I went to their website, and found a contact email, and I made an inquiry. I didn’t hear back. I emailed again, and was told by Nick (not his real name) that he had forwarded my email to Debby (not her real name). She eventually got back to me and asked if we wanted to play a free show in the bar area upstairs. I said, “No, we’d like to play the downstairs room. I’m sure we could get a lot of people there. We have done well at Shea.” Or something like that. I didn’t hear back. I emailed again, and Nick got back to me, and then Debby again. Finally, we settled on a date: April 10, 2016. Debby told me I could put the evening together by adding bands to the bill but that I should get back to her in ten days.
I was excited. I asked Rachel Trachtenburg if her band wanted to play and she said yes. I had trouble thinking who the third band would be, and the ten day deadline was approaching, so I emailed Debby to tell her Rachel would open and I was just looking for the third band. Debby told me that she had filled the 9 and 10pm slots for that evening but that if King Missile wanted to play at 10, maybe she could switch the 10pm band or move everyone earlier. “And is Rachel 18 yet?” Debby wanted to know. Debby apparently doesn’t know about Wikipedia.

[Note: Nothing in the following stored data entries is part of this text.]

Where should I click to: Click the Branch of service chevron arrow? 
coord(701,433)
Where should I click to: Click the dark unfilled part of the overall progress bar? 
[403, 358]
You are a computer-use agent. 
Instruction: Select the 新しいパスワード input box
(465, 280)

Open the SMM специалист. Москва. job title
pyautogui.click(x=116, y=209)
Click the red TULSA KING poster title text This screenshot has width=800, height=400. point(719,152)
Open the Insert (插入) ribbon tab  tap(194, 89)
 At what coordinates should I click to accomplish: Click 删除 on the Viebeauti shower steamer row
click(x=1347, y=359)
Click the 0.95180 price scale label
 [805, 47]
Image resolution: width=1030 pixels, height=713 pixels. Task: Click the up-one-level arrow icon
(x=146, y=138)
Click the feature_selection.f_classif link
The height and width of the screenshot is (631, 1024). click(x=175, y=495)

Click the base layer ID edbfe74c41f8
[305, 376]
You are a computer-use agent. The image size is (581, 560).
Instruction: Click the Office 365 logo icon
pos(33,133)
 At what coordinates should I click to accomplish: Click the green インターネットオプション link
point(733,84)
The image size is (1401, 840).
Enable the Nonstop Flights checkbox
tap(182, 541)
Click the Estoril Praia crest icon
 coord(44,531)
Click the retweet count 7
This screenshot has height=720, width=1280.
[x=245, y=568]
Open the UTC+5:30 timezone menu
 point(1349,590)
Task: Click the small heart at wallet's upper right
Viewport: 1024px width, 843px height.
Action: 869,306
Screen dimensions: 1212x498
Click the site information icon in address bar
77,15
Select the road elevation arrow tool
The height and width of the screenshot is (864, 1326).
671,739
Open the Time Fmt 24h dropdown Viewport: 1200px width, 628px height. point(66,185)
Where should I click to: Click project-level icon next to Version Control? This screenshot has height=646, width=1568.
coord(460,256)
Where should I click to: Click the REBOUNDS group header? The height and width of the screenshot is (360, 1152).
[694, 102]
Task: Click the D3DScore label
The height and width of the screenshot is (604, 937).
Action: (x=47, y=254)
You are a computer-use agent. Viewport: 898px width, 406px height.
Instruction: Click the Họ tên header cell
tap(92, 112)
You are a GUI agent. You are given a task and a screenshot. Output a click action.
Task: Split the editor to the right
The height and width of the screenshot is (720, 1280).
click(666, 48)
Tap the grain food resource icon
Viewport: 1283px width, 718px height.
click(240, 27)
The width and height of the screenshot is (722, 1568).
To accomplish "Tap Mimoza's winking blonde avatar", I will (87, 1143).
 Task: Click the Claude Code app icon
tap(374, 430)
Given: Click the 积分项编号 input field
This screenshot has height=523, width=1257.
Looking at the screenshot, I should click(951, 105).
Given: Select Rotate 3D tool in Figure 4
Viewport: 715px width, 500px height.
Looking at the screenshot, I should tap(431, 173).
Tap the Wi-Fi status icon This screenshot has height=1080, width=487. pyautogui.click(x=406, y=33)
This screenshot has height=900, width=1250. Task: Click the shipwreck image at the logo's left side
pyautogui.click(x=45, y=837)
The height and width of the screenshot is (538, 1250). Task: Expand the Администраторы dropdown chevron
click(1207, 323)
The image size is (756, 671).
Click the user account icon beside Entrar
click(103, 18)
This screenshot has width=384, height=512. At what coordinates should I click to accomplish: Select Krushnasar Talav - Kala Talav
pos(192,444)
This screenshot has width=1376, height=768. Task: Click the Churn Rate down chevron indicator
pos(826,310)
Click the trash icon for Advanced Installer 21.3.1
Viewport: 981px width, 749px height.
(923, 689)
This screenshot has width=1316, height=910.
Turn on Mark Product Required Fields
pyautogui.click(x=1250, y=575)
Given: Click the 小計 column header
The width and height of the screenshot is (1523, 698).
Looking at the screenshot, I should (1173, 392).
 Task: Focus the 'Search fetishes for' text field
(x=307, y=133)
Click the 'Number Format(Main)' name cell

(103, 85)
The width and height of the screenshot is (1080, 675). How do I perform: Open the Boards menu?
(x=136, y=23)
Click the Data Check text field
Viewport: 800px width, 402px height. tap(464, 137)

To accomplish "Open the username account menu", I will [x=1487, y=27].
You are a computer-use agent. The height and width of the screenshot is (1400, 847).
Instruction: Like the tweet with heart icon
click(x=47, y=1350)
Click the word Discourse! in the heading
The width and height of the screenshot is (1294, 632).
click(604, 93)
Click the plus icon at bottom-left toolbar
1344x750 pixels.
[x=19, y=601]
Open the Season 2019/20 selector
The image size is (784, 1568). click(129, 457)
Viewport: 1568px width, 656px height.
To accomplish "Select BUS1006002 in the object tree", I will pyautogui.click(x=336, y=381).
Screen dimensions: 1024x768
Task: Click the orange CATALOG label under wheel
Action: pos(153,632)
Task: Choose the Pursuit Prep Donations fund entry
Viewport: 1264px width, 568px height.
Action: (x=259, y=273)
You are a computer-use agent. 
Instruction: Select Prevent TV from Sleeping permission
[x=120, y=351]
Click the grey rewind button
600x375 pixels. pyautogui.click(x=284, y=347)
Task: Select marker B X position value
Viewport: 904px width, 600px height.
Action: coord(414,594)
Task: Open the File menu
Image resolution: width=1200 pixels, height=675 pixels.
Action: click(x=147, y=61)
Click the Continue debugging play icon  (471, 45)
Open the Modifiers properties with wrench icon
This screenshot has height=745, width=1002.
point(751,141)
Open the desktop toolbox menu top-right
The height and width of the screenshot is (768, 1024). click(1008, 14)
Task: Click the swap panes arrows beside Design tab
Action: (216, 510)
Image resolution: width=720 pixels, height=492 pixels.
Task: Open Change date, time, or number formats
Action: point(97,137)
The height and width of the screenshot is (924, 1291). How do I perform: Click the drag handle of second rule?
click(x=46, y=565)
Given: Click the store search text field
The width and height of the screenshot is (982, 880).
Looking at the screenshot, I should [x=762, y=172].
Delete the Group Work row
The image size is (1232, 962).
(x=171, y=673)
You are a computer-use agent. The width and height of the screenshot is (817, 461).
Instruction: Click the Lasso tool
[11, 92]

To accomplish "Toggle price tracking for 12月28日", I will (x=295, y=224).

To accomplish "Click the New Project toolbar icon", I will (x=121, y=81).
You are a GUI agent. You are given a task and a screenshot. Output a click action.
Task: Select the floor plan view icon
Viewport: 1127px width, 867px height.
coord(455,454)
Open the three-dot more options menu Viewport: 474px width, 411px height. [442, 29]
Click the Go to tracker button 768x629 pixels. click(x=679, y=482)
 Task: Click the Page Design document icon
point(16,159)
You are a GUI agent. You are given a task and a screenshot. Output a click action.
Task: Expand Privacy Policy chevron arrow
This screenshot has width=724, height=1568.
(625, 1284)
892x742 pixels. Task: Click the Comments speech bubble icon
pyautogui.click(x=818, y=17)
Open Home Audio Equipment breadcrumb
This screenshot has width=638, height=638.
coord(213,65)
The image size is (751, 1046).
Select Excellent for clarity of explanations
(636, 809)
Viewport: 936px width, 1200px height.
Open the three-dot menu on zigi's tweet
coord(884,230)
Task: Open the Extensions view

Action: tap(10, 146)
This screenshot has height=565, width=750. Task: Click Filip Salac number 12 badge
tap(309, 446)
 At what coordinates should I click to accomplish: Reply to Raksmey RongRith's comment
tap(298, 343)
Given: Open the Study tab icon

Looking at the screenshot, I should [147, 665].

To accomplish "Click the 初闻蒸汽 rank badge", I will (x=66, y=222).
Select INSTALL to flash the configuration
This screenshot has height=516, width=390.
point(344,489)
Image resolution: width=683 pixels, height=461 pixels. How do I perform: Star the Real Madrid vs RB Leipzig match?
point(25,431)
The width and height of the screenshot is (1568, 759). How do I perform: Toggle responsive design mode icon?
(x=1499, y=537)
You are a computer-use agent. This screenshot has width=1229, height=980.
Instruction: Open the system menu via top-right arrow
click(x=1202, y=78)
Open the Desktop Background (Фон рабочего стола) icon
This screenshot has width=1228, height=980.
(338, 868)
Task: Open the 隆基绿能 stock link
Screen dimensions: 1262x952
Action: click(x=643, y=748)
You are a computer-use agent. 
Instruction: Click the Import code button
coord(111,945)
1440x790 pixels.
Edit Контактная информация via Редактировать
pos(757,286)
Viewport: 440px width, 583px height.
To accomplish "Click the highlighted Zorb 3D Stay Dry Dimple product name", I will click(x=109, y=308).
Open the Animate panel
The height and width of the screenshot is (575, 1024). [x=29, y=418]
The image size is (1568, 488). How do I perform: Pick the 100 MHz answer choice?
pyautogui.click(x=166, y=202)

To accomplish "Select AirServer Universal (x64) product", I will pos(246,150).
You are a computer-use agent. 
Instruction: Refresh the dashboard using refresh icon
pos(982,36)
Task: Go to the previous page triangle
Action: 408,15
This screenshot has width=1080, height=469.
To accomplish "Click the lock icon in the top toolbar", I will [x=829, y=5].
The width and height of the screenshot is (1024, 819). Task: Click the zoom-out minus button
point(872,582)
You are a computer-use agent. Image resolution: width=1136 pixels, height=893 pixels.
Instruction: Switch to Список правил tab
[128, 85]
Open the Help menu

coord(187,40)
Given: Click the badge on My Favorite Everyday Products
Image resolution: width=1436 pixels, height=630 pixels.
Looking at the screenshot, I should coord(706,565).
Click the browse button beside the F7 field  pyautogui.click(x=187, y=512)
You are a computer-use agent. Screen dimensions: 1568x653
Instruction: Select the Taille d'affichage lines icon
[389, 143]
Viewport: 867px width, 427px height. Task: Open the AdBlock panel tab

I got on the phone with Debby, and she started asking me questions about my band (“Are you local?” Are you the band’s manager or are you in the band?”), and I quickly realized that this was way more of an uphill battle than I had expected. I told her, “I think maybe I’ll find another Manhattan venue, one that is actually wants us to play.” Debby said, “How can I know if I want you to play when I don’t know anything about your band?,” to which I might have replied—“Wikipedia?” “You Tube?” but I was kind of resigned to the fact that this wasn’t going to happen. So I ended the call.
We went ahead and booked a show at Cakeshop for this Sunday (May 21, 2016) and yesterday I learned that we got a little write up in the New Yorker. In order to kind of rub her nose in it (but more because I still really wanted to play there), I sent Debby an email, reminding her about the show we had booked there that had fallen through (without blaming her) and letting her know that we got a little write up in the New Yorker, and that I hoped we could put a night together at Bowery Electric in the Fall. Her response was. “Congratulations. Cakeshop is a good size room for this.”
I pride myself these days on not writing angry obnoxious emails to people who are really pissing me off. So instead I wrote back and said “Thanks, but we’d really like to play Bowery Electric sometime.” Her response was “Maybe down the line. Thank you.”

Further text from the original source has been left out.